(Set task)
Recast the entries below as a Markdown table with the columns Row and Line, numbering each line and skipping blank lines. Leave the pictures out of the table.

Data on finding visible targets
....

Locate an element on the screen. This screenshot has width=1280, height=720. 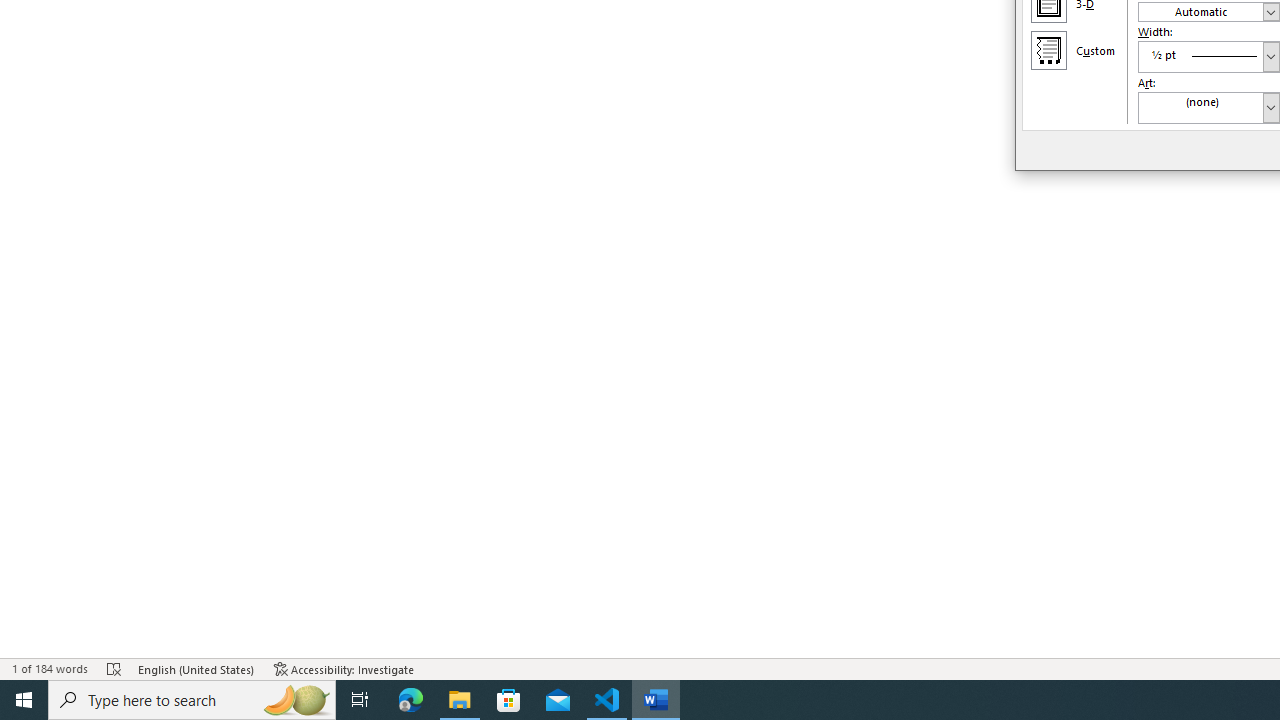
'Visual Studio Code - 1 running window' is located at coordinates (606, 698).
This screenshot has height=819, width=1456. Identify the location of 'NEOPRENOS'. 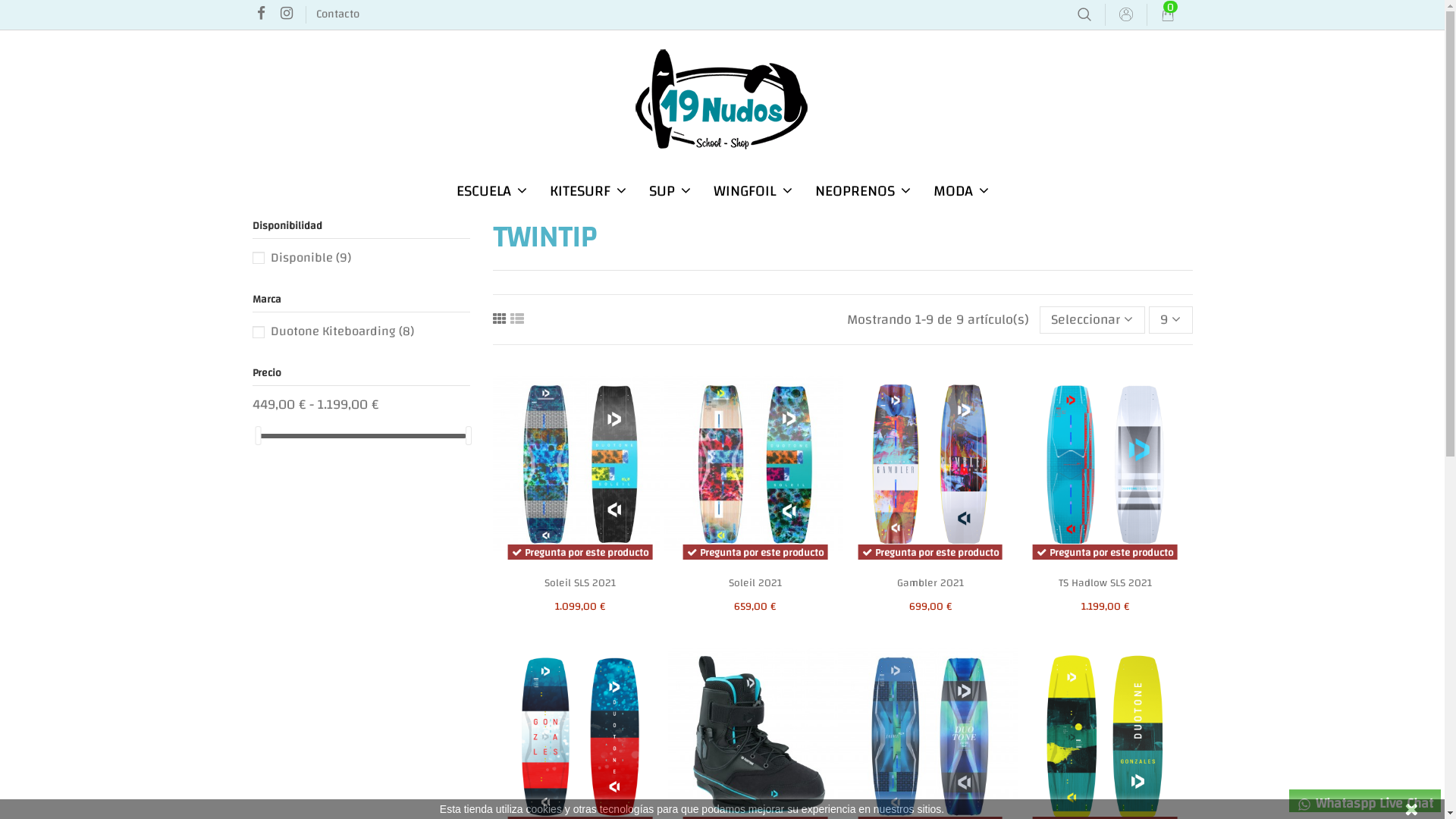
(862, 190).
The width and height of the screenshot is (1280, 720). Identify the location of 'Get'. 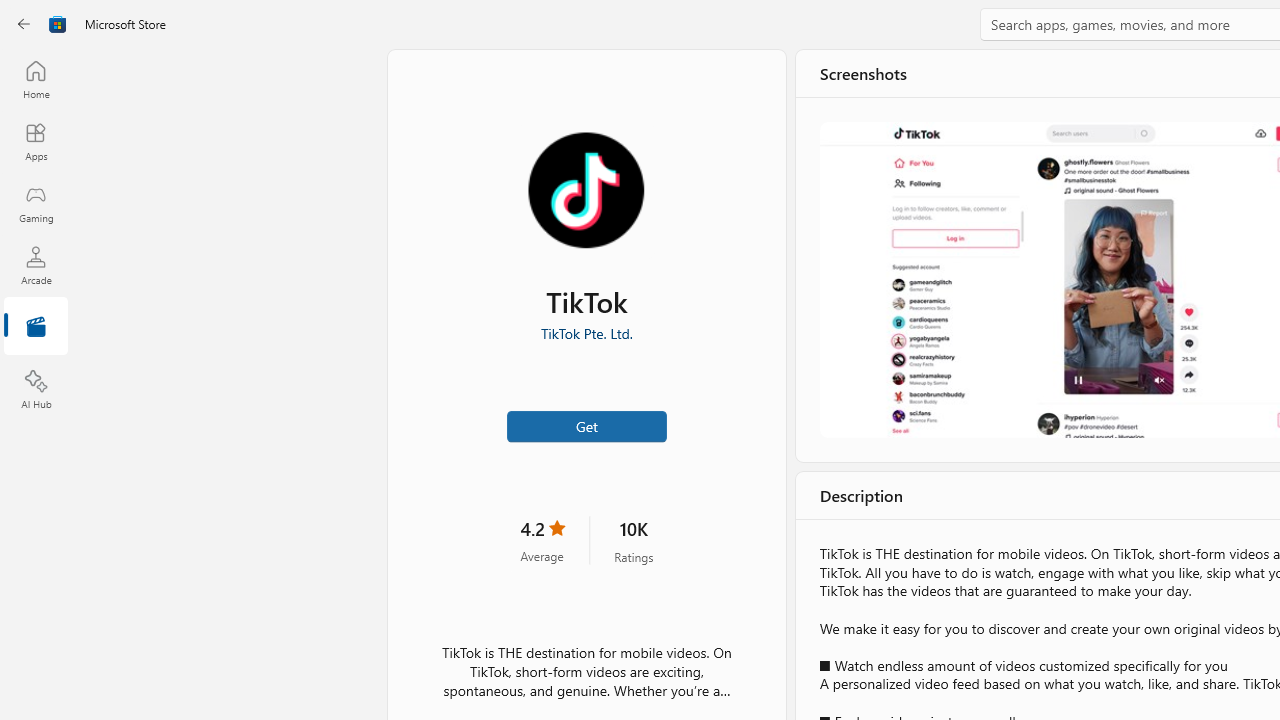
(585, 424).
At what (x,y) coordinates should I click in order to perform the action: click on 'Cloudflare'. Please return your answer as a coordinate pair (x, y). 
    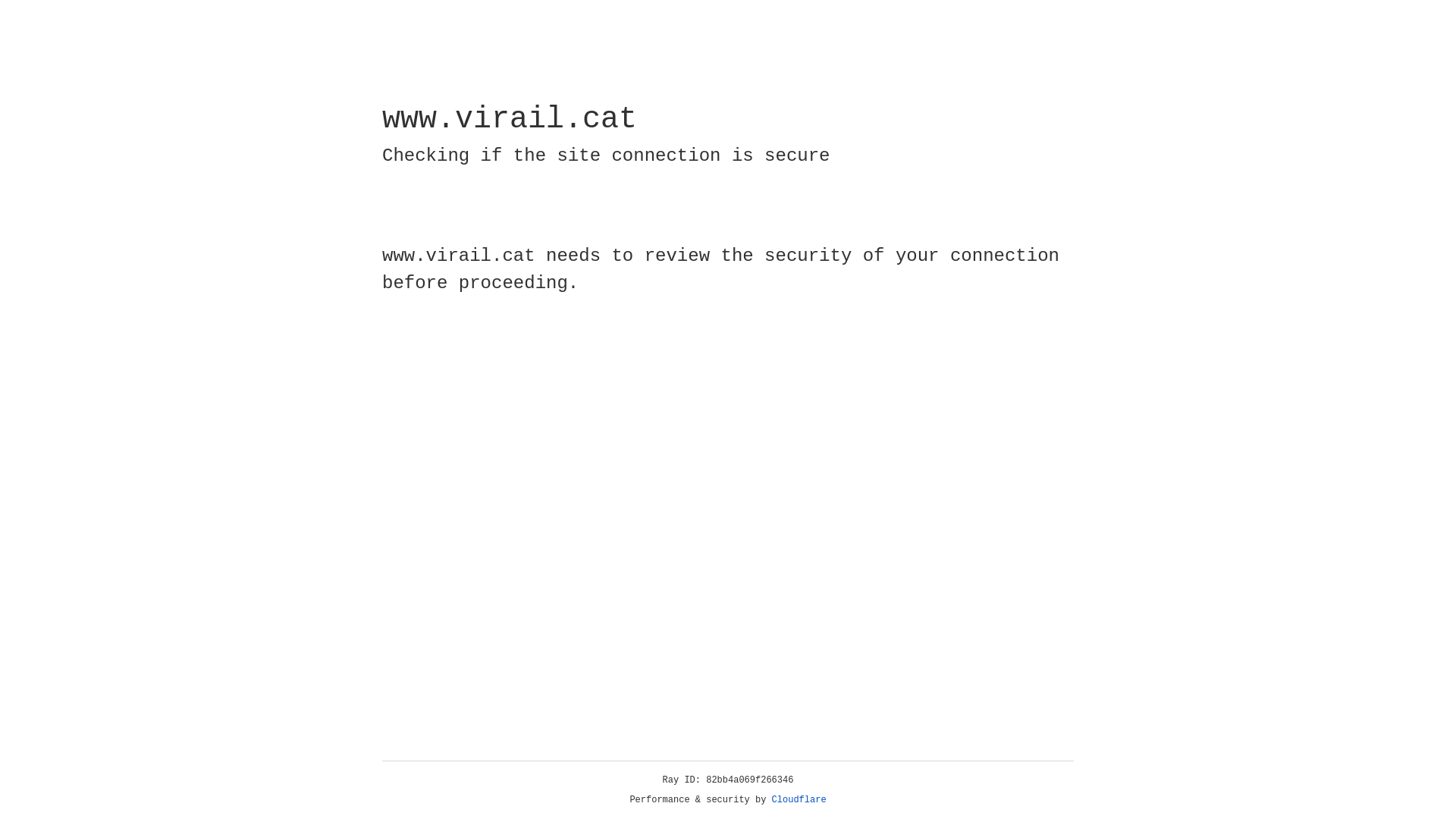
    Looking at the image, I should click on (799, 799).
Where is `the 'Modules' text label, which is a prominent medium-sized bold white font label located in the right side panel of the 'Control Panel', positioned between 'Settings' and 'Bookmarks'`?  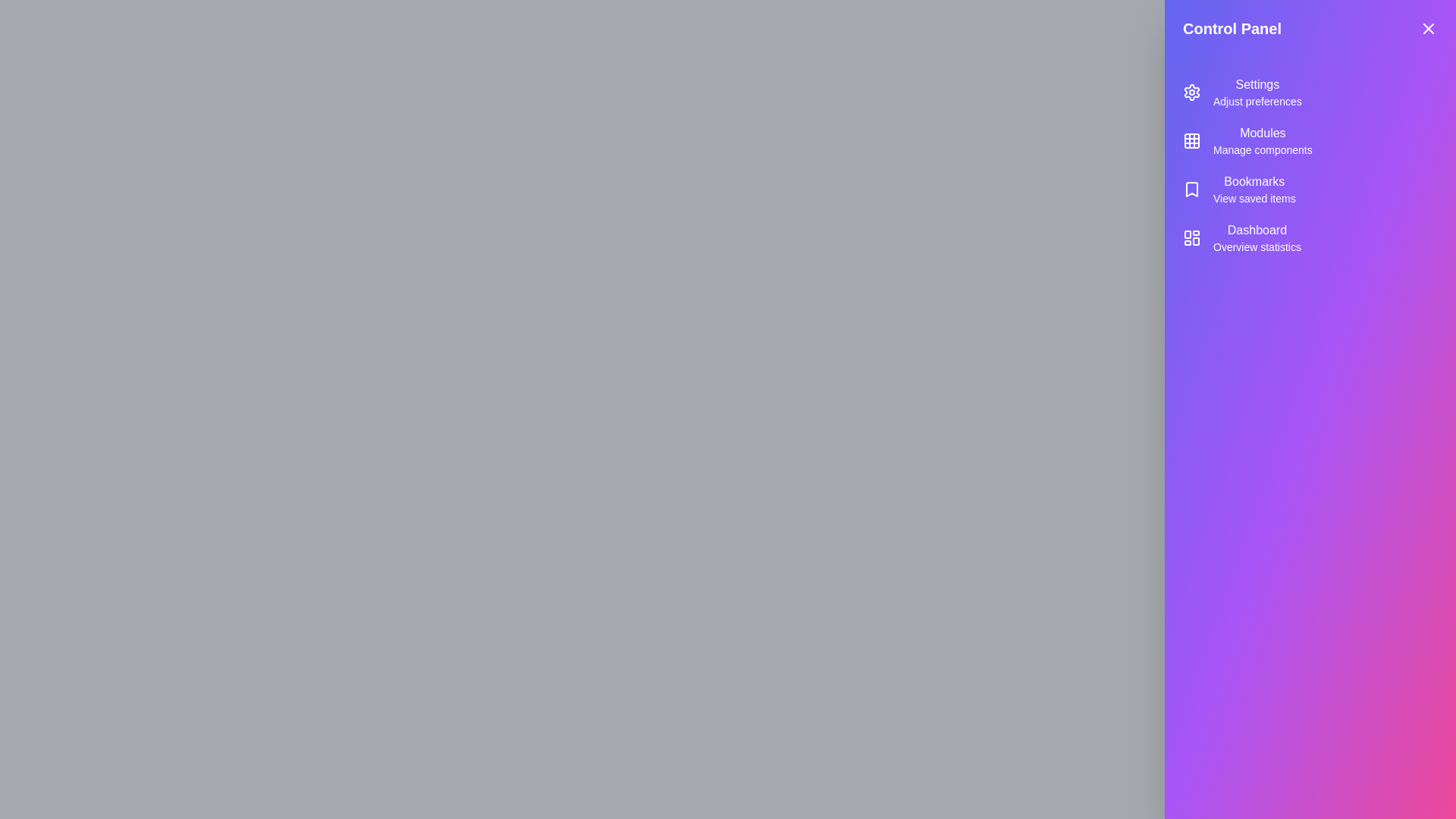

....

(Reply to the task)
| Row | Line |
|---|---|
| 1 | Locate an element on the screen. This screenshot has width=1280, height=720.  |
| 2 | 'Visual Studio Code - 1 running window' is located at coordinates (606, 698). |
| 3 | This screenshot has height=819, width=1456. Identify the location of 'NEOPRENOS'.  |
| 4 | (862, 190). |
| 5 | The width and height of the screenshot is (1280, 720). Identify the location of 'Get'.  |
| 6 | (585, 424). |
| 7 | At what (x,y) coordinates should I click in order to perform the action: click on 'Cloudflare'. Please return your answer as a coordinate pair (x, y).  |
| 8 |     Looking at the image, I should click on (799, 799). |
| 9 | Where is `the 'Modules' text label, which is a prominent medium-sized bold white font label located in the right side panel of the 'Control Panel', positioned between 'Settings' and 'Bookmarks'`?   |